Being able to identify clusters within a social network allows you to identify “subnetworks” within that larger network. In Gephi, a graph can be clustered by running the Modularity in the Statistics panel – so here’s what I get when I run this measure over my Facebook network:
The Modularity clustering tool identifies several different clusters, (that is, groups or classes) within the network as a whole, associating each node with one of the groups.
One you have run the tool, you can view the cluster each node has been associated with by using the Modularity Class Ranking parameter; I find that the colour mapping is the most effective:
You can inspect the size of the various classes in a crude fashion via the Filter panel: select the Modularity Class option from the Partition folder in the filter Library and drag the filter to the query window. If you click on the Partition column element, you will be presented with a window showing each pf the partition classes:
If you now filter on one of the partition classes, and switch on the node names, you can see which nodes have been clustered together.

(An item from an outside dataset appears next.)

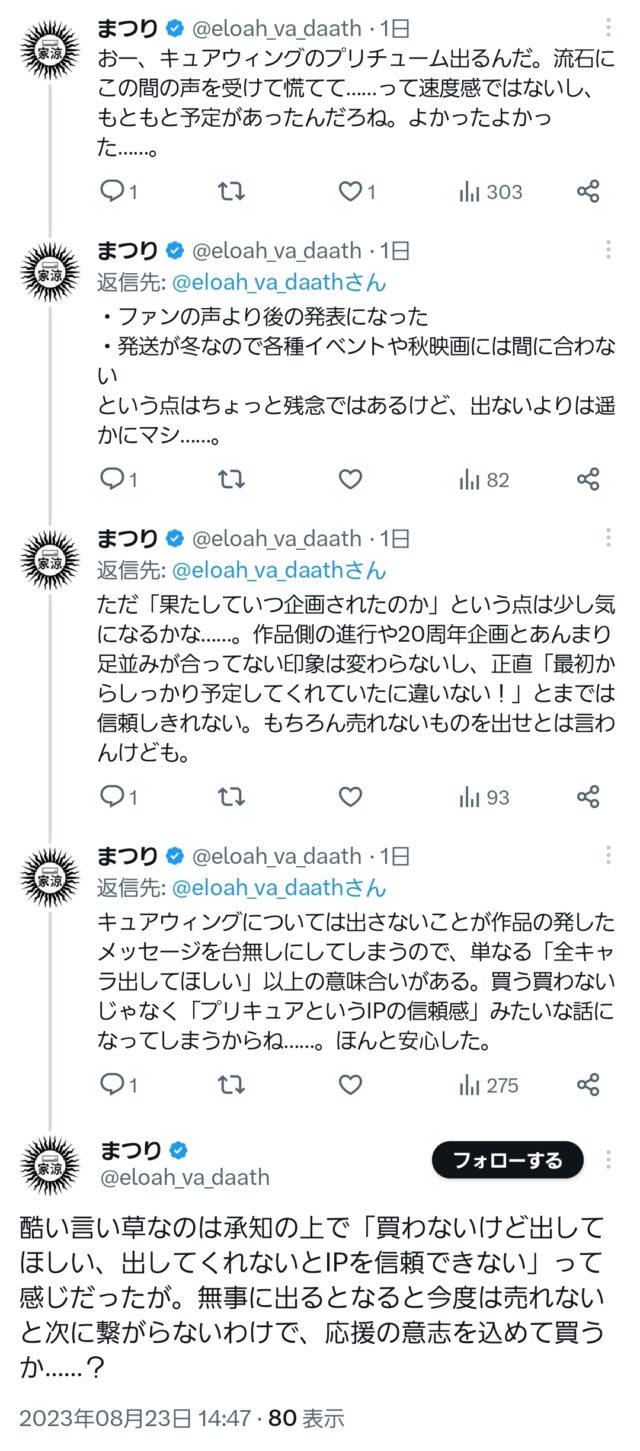Open the 1日 timestamp of first tweet
640x1451 pixels.
[x=395, y=29]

Looking separately at two of the largest clusters in my Facebook network, I can see two OU clusters:
and a North America/Canada dominated ed-tech cluster (which also includes some BBC folk via Bill Thompson…):
(Note that it is possible to highlight/filter on more than one cluster within a single filter (on a Mac, fn-click allows you to select multiple individual clusters).
The Modularity statistic thus provides us with a powerful tool for identifying subgroupings within a social network. So why not try it using your own data – are the clusters that are identified meaningful to you?